From the mpich version I guess that you use myrinet gm interface. Make
sure that you load the gm library in the amber MACHINE file.
I have pretty much the same setup, which is running fine at my site.
Below the first part of my MACHINE file for parallel sander.

setenv AMBERHOME /home/flb/amber7
setenv MPICH_HOME /usr/local/mpich-1.2.1..7b

setenv MPICH_INCLUDE $MPICH_HOME/include
setenv MPICH_LIBDIR $MPICH_HOME/lib
setenv MPICH_LIB mpich
setenv GM_LIBDIR /usr/local/gm-1.5.1/lib
setenv GM_LIB gm
#
setenv MACHINE "linux/FreeBSD PC"
setenv MACH Linux
setenv MACHINEFLAGS " -DMPI"

# CPP is the cpp for this machine
setenv CPP "/lib/cpp -traditional -I$MPICH_INCLUDE"

# SYSDIR is the name of the system-specific source directory relative to
src/*/
setenv SYSDIR Machines/standard

# LOADER/LINKER:
setenv LOAD "g77 -O3 -march=athlon-mp"
setenv LOADCC "gcc -O3 -march=athlon-mp"
setenv LOADLIB "-lm -L$MPICH_LIBDIR -l$MPICH_LIB -L$GM_LIBDIR -l$GM_LIB"

setenv G77_COMPAT "-fno-globals -ff90 -funix-intrinsics-hide"
setenv OPT "-O3 -march=athlon-mp -malign-double -ffast-math"

........

>
> Makefile used to create the Amber7 sander giving above error:
> An altered version of "Machine.g77_mpich". Amber7 would only finish
> compiling when the "g77" references in Machine.g77_mpich were changed
> to "mpif77" per a reflector e-mail.
> -------------------
>
> It is noteworthy that when Amber7 is compiled non-parallel using
> Machine.g77 without any alterations, sander runs fine.
> -------------------
> -------------------
>
> Some additional notes...
> Compiling behavior with other machine files:
>
> Attempted compiling with Machine.g77_mpich unaltered gives the
> following type of error:
> g77 -c -g _nxtsec_.f
> ../Compile LOAD -o new2oldparm new2oldparm.o nxtsec.o
> g77 -O6 -o new2oldparm new2oldparm.o nxtsec.o -lm
> -L/usr/local/mpich-1.2.4..8/lib -lmpich
> /usr/local/mpich-1.2.4..8/lib/libmpich.a(gmpi_regcache.o): In function
> `gmpi_regcache_init':
> gmpi_regcache.o(.text+0x1e): undefined reference to `gm_hash_hash_ptr'
> gmpi_regcache.o(.text+0x23): undefined reference to `gm_hash_compare_ptrs'
> etc....
> make[1]: *** [new2oldparm] Error 1
> make[1]: Leaving directory `/home/switzer/amber7/src/lib'
> make: *** [install] Error 2

new2oldparm is not a parallel application.
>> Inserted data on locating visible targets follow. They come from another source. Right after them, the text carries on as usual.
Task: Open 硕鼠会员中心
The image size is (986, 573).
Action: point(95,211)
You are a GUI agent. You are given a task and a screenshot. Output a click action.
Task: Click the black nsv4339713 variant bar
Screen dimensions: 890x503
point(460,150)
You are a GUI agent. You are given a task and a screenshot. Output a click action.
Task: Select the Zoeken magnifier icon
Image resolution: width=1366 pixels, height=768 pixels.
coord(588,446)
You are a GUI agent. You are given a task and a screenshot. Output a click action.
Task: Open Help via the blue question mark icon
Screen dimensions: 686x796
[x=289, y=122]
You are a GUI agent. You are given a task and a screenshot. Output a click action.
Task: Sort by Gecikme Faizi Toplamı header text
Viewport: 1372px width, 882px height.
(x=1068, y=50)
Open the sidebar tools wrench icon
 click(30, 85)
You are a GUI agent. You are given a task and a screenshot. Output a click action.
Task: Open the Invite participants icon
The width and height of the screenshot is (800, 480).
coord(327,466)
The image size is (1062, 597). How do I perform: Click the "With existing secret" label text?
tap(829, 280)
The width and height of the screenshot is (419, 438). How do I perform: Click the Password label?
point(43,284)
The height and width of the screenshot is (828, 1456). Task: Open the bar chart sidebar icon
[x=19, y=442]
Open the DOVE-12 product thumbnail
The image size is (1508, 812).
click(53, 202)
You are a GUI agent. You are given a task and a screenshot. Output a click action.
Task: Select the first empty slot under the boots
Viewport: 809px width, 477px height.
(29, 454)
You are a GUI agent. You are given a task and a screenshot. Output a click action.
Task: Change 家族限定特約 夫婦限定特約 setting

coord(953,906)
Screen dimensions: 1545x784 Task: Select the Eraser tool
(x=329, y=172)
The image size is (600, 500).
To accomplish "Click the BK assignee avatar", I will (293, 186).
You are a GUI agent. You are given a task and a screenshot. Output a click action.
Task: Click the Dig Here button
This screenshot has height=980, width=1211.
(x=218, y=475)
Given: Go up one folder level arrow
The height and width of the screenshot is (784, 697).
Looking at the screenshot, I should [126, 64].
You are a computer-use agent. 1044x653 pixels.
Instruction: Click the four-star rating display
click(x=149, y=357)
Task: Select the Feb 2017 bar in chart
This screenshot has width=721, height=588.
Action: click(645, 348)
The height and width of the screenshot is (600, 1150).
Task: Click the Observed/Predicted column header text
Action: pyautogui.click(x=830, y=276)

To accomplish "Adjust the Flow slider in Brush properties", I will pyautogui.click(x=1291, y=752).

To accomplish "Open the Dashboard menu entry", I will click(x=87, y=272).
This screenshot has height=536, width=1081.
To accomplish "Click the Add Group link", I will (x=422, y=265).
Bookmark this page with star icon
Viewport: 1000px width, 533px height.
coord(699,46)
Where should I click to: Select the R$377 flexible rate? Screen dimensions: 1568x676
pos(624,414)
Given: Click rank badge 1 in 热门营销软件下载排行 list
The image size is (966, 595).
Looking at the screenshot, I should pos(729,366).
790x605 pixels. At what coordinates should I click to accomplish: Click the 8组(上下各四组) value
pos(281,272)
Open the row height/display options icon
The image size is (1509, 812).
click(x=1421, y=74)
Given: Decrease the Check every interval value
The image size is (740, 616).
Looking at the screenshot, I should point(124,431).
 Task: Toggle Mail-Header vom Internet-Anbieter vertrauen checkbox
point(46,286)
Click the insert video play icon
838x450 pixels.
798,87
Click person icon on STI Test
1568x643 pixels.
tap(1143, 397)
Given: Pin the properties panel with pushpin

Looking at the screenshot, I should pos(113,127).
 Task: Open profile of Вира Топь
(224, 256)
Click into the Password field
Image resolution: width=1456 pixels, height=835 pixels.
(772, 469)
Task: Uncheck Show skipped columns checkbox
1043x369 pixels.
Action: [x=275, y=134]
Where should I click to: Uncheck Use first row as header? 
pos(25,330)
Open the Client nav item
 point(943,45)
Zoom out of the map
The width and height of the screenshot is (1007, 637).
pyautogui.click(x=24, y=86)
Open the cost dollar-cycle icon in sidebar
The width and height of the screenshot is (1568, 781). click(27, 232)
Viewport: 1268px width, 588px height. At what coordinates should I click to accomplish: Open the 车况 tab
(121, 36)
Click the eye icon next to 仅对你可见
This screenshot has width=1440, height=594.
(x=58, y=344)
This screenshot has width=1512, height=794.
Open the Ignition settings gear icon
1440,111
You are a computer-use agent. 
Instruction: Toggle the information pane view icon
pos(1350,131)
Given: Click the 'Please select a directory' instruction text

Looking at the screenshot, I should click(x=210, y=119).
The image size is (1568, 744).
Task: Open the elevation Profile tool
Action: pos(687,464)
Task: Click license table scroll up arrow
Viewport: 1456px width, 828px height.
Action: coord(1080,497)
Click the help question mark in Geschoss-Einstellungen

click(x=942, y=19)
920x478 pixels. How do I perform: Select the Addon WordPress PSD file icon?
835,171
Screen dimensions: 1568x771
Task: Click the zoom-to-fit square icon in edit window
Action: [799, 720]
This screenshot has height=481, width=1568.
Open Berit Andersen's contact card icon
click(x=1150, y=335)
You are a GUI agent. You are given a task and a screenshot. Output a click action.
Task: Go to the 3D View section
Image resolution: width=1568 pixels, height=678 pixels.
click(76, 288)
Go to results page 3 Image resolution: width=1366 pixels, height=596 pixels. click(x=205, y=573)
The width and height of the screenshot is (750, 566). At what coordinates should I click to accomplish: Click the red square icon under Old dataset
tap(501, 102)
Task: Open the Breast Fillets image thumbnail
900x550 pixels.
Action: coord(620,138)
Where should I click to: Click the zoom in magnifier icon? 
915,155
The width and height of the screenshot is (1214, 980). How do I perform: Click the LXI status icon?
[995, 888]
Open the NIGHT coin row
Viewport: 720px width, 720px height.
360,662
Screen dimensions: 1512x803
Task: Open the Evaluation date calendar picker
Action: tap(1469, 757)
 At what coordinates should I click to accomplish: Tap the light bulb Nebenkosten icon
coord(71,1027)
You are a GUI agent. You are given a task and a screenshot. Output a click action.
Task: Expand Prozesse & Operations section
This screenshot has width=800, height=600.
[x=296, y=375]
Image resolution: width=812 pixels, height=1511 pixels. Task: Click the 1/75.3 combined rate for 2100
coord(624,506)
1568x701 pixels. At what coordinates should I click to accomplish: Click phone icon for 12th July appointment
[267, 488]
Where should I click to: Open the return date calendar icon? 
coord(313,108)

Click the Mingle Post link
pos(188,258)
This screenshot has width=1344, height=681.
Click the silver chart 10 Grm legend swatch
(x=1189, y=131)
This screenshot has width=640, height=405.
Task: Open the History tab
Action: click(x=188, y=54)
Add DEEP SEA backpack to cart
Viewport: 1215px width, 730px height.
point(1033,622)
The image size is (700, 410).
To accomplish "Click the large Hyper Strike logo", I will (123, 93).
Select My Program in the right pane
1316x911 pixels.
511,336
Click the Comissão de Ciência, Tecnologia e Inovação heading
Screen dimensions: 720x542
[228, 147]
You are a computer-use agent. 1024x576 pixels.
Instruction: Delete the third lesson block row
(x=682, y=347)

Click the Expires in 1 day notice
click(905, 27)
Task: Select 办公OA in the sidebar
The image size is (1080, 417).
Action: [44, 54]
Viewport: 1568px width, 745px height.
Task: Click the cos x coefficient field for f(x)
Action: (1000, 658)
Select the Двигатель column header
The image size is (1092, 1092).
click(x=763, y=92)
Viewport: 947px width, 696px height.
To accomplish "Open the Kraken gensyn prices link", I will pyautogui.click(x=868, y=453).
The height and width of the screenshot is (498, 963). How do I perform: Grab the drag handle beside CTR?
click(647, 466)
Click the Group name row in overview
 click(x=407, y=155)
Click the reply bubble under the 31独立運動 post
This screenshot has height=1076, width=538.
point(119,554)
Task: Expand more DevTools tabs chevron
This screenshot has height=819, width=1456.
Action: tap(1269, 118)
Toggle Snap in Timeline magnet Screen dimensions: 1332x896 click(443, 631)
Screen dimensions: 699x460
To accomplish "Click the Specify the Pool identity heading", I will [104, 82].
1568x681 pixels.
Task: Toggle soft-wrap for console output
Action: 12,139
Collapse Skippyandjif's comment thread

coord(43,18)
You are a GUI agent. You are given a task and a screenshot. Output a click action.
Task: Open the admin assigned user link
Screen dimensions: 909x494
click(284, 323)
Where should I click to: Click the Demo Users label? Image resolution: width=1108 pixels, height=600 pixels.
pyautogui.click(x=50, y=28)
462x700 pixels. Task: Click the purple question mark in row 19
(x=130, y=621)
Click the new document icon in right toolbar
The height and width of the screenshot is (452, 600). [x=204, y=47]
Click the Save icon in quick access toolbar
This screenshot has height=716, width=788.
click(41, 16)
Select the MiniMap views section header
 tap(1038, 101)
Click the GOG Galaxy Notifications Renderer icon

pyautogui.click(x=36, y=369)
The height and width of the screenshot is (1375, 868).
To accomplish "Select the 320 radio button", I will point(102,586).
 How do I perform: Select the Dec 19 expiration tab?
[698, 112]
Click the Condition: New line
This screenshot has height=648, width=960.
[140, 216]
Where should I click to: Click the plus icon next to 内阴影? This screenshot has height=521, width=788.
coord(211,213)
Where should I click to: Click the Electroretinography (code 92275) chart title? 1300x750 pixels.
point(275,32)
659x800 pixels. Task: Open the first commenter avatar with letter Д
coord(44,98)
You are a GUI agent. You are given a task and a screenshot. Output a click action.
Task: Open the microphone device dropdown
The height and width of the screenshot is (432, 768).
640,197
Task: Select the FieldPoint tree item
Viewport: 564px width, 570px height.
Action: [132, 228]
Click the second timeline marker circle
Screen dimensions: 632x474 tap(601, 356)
Change into the /src/sander
directory and compile only sander for mpi.

>
>
> I have pgf77. Attempted compilation with Machine.pgf77_mpi gives
> errors of the following sort:
> SYSLIB=`../sysdir lib` ; ../Compile LOAD -o sander \
> sander.o ....etc..... ../blas/blas.a ../lib/nxtsec.o $SYSLIB;
> pgf77 -o sander sander.o cshf.o ....etc..... decomp.o
> ../lapack/lapack.a ../blas/blas.a ../lib/nxtsec.o
> /home/switzer/amber7/src/Machines/standard/sys.a -lm
> sander.o: In function `trajene':
> _sander_.f:1084: undefined reference to `mpi_init__'
> _sander_.f:1085: undefined reference to `mpi_comm_rank__'
> _sander_.f:1086: undefined reference to `mpi_comm_size__'
> _sander_.f:1282: undefined reference to `mpi_bcast__'
> ....etc....
> new_time.o(.text+0x2f46): undefined reference to `mpi_send__'
> new_time.o(.text+0x32dd): undefined reference to `mpi_recv__'
> make[1]: *** [sander] Error 1
> make[1]: Leaving directory `/home/switzer/amber7/src/sander'
> make: *** [install] Error 2
> -------------------

For this you first need a mpich version compiled with pgf77. In the
MACHINE file you then also need to refer to the pgf libraries.

Regards

Florian Barth